Set aside the issue whether calling homosexual acts immoral, as the Battle Cry youth do, is intolerant (a legitimate point of debate) or "fascist" (a stretch). The striking thing to me, and to the Chronicle, is how the city officials' focus on that issue alone obliterates, for them, everything else the evangelical group says -- every criticism the group makes of threats like youth violence, superficial sex in the media, and empty commercialism, things that traditionalists and progressives ought to be able to fight working together.
Tom
Tuesday, March 28, 2006
Very good people have worked and are working on President Bush's "faith-based initiative," but the evidence continues to mount that the administration as a whole views it as a rhetorical ploy to woo religious voters rather than a serious effort to address social needs (see previous post here). Amy Sullivan in The New Republic gives an update:
The real story, however, is not how immense the faith-based initiative is, but how small. The federal government distributed approximately $2 billion in grants to faith-based organizations in fiscal year 2005, a number that seems large but is not actually much different than the funding that groups like Catholic Charities and Habitat for Humanity received before Bush took office. . . . It is increasingly clear that only a handful of people in the administration view the program as anything other than a political tool to attract support from black religious leaders and to mollify the party's evangelical base. And now, even the program's most enthusiastic supporter on the Hill [Rep. Mark Souder (R-IN)] has pronounced it a sham. . . .
[At a recent hearing, Souder] ticked off for his audience the ways in which White House officials had kneecapped the initiative. . . . [Souder also charged] that congressional Republicans are unwilling to increase funds for social services because the recipients of those funds might be organizations in urban, Democratic districts.
Tom
UPDATE: Bryan McGraw, fellow at the Erasmus Institute at Notre Dame, writes to agree with my criticisms of much of the Bush administration but adds: "[I] it’s worth noting, I think, that part of the reason for the smallness of the program lies in bureaucratic resistance in places like HUD, HHS, etc." True; and one can also lay blame at the feet of some Democrats and interest groups that have fought the initiative tooth and nail. I also agree with Bryan that some White House staff take the program seriously (like the President's chief wordsmith) -- and I want to emphasize that I mean no criticism of the many people (including friends of mine) who have worked tirelessly on this program to boost the ability of faith-based and community services to help others. But John D'Iulio, David Kuo, Mark Souder: the voices are adding up, among social conservatives, toward the conclusion that the tax-cutting, budget-cutting, business-conscious -- and political -- side of Republicanism is frustrating the ideal of seriously assisting the needy through "compassionate conservatism."

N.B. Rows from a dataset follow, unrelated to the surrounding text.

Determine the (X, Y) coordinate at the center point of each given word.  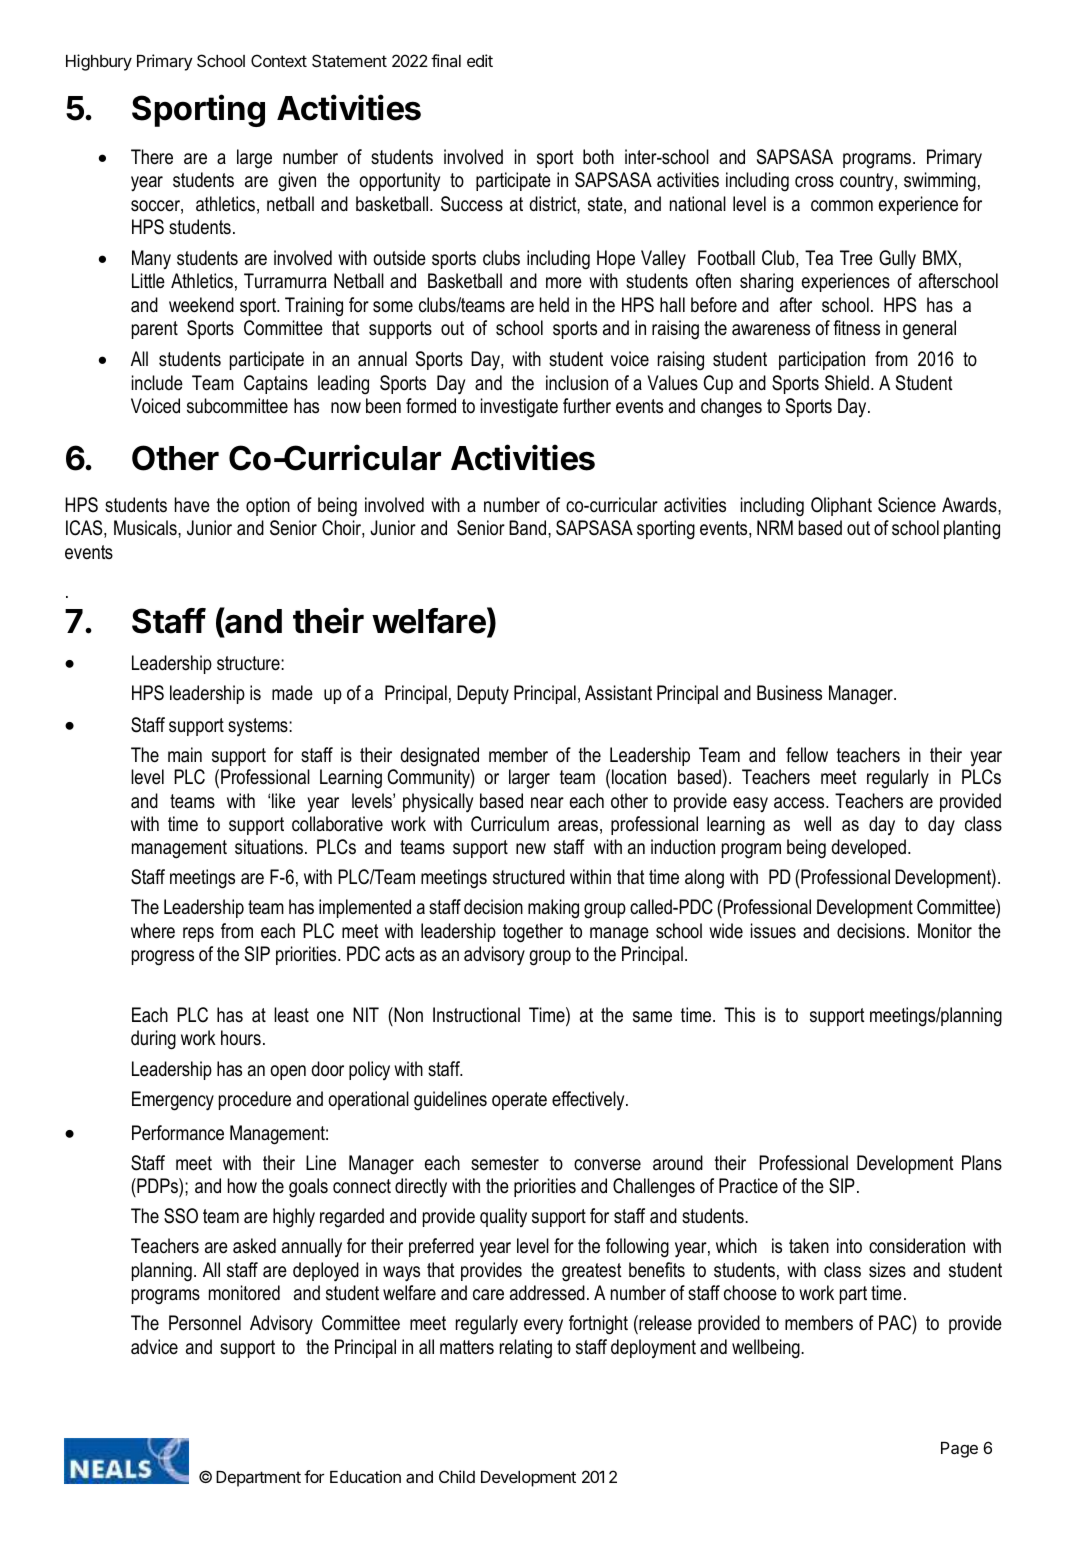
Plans (982, 1163)
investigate (519, 408)
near (547, 803)
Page (959, 1450)
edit (480, 60)
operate (519, 1101)
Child (457, 1476)
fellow (807, 755)
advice (154, 1347)
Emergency (173, 1101)
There (152, 157)
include (157, 383)
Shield (847, 383)
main (185, 755)
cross (814, 182)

It's worth noting, even a bit tardily, the passing in March of Victor Rosenblum, one of that rare (?) breed of "pro-life liberals," who among many other distinctions in his career, argued and won Harris v. McRae, 448 U.S. 297 (1980), the decision allowing denials of funding for abortions.
To many liberals who have fought to keep abortion permissible under the law, Victor G. Rosenblum was something of an enigma. He was an avowed liberal Democrat who skillfully directed court and legislative battles to try to end the legality of abortion.
"Victor had an abiding faith, from the gut, about the sanctity of human life and that it extended into the womb," said Robert Bennett, a legal colleague who opposed his friend in court on the issue [in Harris]. "We never really had a philosophical discussion about it. I simply respected his belief."